抽出テキスト:
_ _ _ _ _ _ _
ウィルコムのXGP試験サービスが開始され、プレス向けの端末貸与も始まった。筆者も1週間、NECインフロンティア製とネットインデックス製、2枚のXGP通信カードを貸していただいた。“ユーザー数が少ない現時点では”という但し書きは付くものの、下り方向で10Mbps程度のピーク速度が東京駅周辺で計測できた。電車で移動しながらのハンドオーバーがスムーズなことも、他のレポートで明らかな通りだ。
ご存知のようにXGPは2.5GHz帯の新規割り当てにおいて、現在のUQコミュニケーションズとウィルコムが免許を分け合い、事業化を競おうとしている段階。事業化のプロセスは一歩UQコミュニケーションズに譲った形だが、エンドユーザーの視点から見ると、モバイルWiMAXとXGPの関係というのがよく分からないかもしれない。
もちろん、WiMAXが宅内へのブロードバンドネットワーク引き込みを無線化するために開発された技術で、ハンドオーバーなどを規定して移動体に強くしたものがモバイルWiMAX、これに対してXGPはPHS技術の次世代版という事ぐらいは知っている人も多いはず。
どちらも一長一短あり、また先行きに透明感のある部分もあれば、不透明に感じるところもある。
●マイクロセルで実効速度帯域の広いネットワークを目指すXGPXGPの通信カード |
ウィルコムが次世代PHSのXGPを普及する上で、もっとも強みとなるのは、DDIポケット時代から長らくデータ通信を特徴に顧客を獲得し、16万基地局という大規模なマイクロセルネットワーク拡充に努めてきた経験だ。マイクロセルというのは、カバーする範囲が狭い小型基地局の事。PHSは元々、特定小電力のデジタルコードレスフォンを外に持ち出す、というコンセプトで開発されており(当時は今日的なマイクロセルの概念は無かったが)、生まれながらにマイクロセルのネットワークだった。
全国的に展開されているPHSのネットワークを構築する上で、最適な基地局の配置や用地確保を行なってきたため、そのノウハウも膨大だ。XGPは従来のPHSとの互換性はないが、従来のPHSと極めて近いセルサイズを中心に展開するため、すでに確保しているIP化が終了した基地局ならば、XGP対応基地局への置き換えも可能だろう。
_ _ _ _ _ _ _
提供データ:
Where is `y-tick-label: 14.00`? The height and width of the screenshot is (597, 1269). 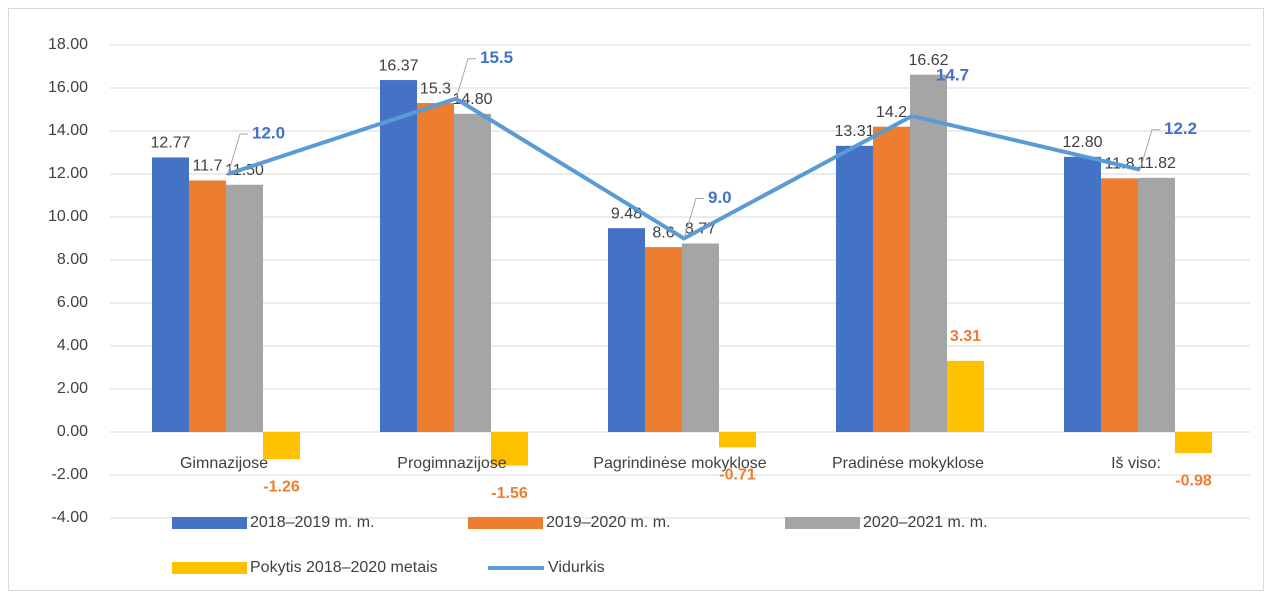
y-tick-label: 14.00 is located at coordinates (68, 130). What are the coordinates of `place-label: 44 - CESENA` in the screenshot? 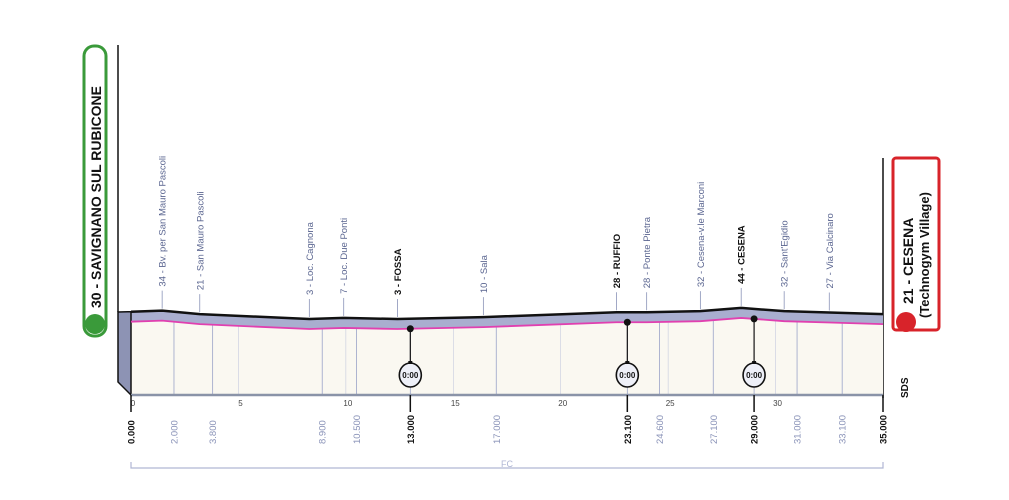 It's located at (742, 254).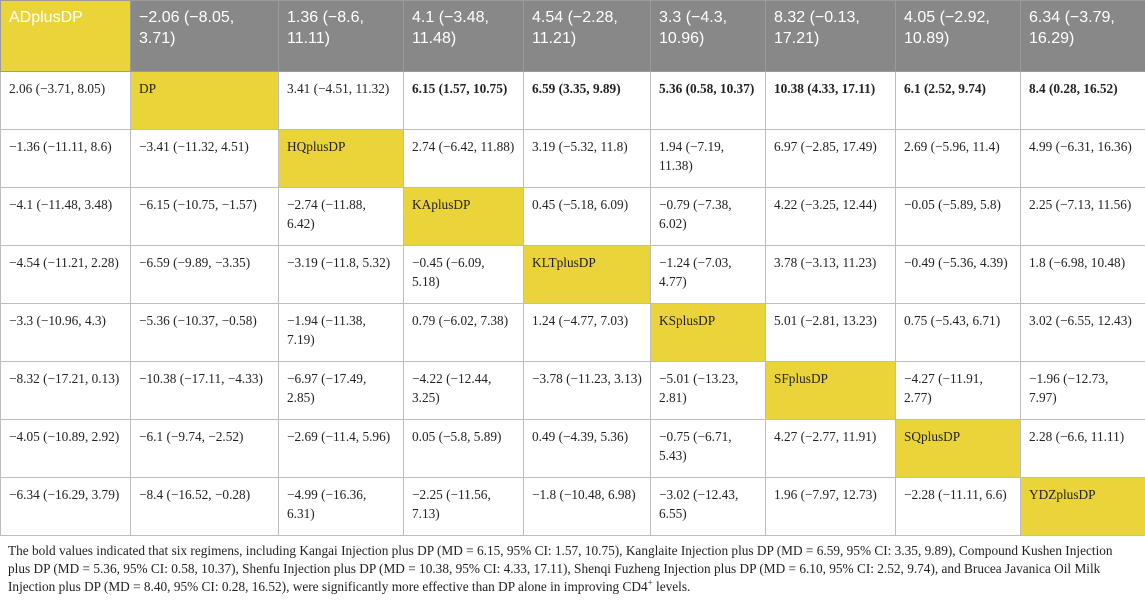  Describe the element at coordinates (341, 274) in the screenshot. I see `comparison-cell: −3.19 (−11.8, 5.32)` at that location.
_ _ _ _ _ _ _
指示:
a – XGPの記事から、「ウィルコムのXGP試験サービ」から「ロセルのネットワークだった。」までを、両端も含めて一字一句そのまま書き写してください。
b – XGPの記事について、次の問いに答えてください。
(i) 筆者が1週間借りたXGP通信カードは何枚か。
(ii) 東京駅周辺で計測できた下り方向のピーク速度はどの程度か。
(iii) ウィルコムが拡充に努めてきたマイクロセルネットワークの基地局数はいくつか。
c – XGPの記事を、最後の文の次から書き継いでください。
データはXGPの記事とは別の資料です。

設問別の解答:
a –
ウィルコムのXGP試験サービスが開始され、プレス向けの端末貸与も始まった。筆者も1週間、NECインフロンティア製とネットインデックス製、2枚のXGP通信カードを貸していただいた。“ユーザー数が少ない現時点では”という但し書きは付くものの、下り方向で10Mbps程度のピーク速度が東京駅周辺で計測できた。電車で移動しながらのハンドオーバーがスムーズなことも、他のレポートで明らかな通りだ。
ご存知のようにXGPは2.5GHz帯の新規割り当てにおいて、現在のUQコミュニケーションズとウィルコムが免許を分け合い、事業化を競おうとしている段階。事業化のプロセスは一歩UQコミュニケーションズに譲った形だが、エンドユーザーの視点から見ると、モバイルWiMAXとXGPの関係というのがよく分からないかもしれない。
もちろん、WiMAXが宅内へのブロードバンドネットワーク引き込みを無線化するために開発された技術で、ハンドオーバーなどを規定して移動体に強くしたものがモバイルWiMAX、これに対してXGPはPHS技術の次世代版という事ぐらいは知っている人も多いはず。
どちらも一長一短あり、また先行きに透明感のある部分もあれば、不透明に感じるところもある。
●マイクロセルで実効速度帯域の広いネットワークを目指すXGPXGPの通信カード |
ウィルコムが次世代PHSのXGPを普及する上で、もっとも強みとなるのは、DDIポケット時代から長らくデータ通信を特徴に顧客を獲得し、16万基地局という大規模なマイクロセルネットワーク拡充に努めてきた経験だ。マイクロセルというのは、カバーする範囲が狭い小型基地局の事。PHSは元々、特定小電力のデジタルコードレスフォンを外に持ち出す、というコンセプトで開発されており(当時は今日的なマイクロセルの概念は無かったが)、生まれながらにマイクロセルのネットワークだった。

b –
(i) 2枚(NECインフロンティア製とネットインデックス製)
(ii) 10Mbps程度
(iii) 16万基地局

c –
XGPとモバイルWiMAXでは上り・下りの速度スペックや細かな符号化の手法は異なるが、基本的な技術は近しい関係にある同世代の技術だ。どちらの電波利用効率が良いかといった議論は、単純なMHzあたりの搬送ビット数だけでは一概に決められない部分もあるので、ここでは言及しないが、同世代の符号化、変調方式ならば、劇的に電波の利用効率が変化することはない。ならば、細かなセルで多数の小型基地局を展開するノウハウを持っているXGPの方が有利というのは、ウィルコムの主張の通りだ。
ワイヤレスでの通信速度は、結局の所、電波の利用効率と利用できる帯域の幅で大まかな枠が決まる。枠と表現するのは、まさに枠で1つの基地局がサポートできる通信の総量が決まってしまうからだ。あとは、同じ傘の下にいるユーザーで帯域を分け合うことになる。したがってセルは小さいほど、ユーザーあたりが利用できる有効な通信帯域が増える。カバーするエリアが狭ければ、同じ基地局を共有するユーザーも減るからだ。
UQコミュニケーションズの基地局に関しては後述するが、XGPは200~300m半径のものを中心に設置し、特定の場所でリピータを使って局所的なエリアの影や室内をカバーしたり、超小型セル(フェムトセル)を用いて地下街などをサポートするといったPHSと同様の基地局設置を行なっているようだ。無線区間の速度は、サービスのスタート初期において有利だろう。
もっとも、ウィルコムがマイクロセルの経験と実績をセールスポイントに掲げている理由は、他にもある。
●PHSで得たマイクロセル展開のノウハウPHSにおいてウィルコムが得たマイクロセル展開のノウハウは、単純に小型基地局設置の場所を確保する手法だけではない。最も強く主張しているのは、スマートアンテナの賢さだ。
基地局同士の電波が干渉しないよう、通常は基地局を計画的に設置していく。どの方向に、どの程度の強さで電波を出力するかといった計画を立てて設置することで、無駄に基地局同士の干渉が起きないようにするわけだ。しかしマイクロセルになると、この管理がとても大変になる。基地局が密集するため、重なり合う部分が多くなりすぎるからだ。
そこでウィルコムは、従来からスマートアンテナという技術を使っていた。電波の状況を自己で判断しながら、電波を放出する方向を自動的に決める技術だ。スマートアンテナそのものは難しい概念ではないそうだが、ウィルコムは実際にスマートアンテナの技術を自社で投入し、長期間現場で揉まれてきた。「他社はどうかしらないけれど、うちはこれで適応的にユーザーから求められている場所を、細かくエリア内に組み入れていける。だからXGPはマイクロセルで強い」と主張している。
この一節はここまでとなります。